Exercise materials:
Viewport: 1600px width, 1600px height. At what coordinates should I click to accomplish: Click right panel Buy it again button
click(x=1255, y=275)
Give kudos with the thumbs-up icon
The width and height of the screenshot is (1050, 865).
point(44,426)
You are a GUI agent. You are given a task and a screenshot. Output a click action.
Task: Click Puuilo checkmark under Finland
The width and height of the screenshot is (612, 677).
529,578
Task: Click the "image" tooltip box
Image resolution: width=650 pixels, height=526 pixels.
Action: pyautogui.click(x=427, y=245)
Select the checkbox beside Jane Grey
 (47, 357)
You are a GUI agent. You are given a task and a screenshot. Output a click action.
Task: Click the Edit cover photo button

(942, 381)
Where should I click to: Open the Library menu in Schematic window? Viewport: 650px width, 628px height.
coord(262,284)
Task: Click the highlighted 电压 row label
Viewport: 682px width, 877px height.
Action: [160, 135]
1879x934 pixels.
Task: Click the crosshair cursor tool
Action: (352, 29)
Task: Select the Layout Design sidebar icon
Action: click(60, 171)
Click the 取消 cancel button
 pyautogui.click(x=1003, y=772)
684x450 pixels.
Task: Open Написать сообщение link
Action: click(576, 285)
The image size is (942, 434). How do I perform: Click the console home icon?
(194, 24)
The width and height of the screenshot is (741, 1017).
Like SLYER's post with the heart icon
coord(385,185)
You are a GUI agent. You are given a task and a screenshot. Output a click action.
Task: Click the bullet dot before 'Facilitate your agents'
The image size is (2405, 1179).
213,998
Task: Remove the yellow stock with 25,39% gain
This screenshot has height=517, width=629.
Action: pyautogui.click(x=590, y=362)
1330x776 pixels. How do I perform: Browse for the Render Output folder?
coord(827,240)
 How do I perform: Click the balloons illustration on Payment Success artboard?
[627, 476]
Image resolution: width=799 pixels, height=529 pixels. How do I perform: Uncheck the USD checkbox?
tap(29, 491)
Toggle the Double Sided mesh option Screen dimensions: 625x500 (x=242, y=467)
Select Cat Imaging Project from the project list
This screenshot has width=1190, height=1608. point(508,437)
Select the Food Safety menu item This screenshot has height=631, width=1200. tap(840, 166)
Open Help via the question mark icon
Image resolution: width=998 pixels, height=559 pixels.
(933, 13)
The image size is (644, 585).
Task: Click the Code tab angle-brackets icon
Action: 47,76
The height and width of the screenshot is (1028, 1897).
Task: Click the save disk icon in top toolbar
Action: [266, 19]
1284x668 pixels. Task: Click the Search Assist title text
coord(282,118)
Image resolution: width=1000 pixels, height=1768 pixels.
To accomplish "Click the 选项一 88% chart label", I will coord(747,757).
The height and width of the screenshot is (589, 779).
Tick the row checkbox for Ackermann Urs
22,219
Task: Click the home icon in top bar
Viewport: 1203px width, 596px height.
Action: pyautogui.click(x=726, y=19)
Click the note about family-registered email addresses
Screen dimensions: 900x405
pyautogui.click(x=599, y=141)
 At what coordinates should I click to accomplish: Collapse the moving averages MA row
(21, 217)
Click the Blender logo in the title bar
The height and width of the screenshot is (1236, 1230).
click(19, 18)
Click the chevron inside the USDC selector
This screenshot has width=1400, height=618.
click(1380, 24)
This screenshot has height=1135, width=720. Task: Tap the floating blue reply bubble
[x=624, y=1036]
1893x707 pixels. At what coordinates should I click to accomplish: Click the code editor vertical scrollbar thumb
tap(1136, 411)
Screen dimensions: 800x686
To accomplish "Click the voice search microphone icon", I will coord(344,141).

Your assignment: Every line that contains the string "will" should be copied from the entries.

Written response:
To accomplish "Click the 选项一 88% chart label", I will coord(747,757).
To accomplish "Click the voice search microphone icon", I will coord(344,141).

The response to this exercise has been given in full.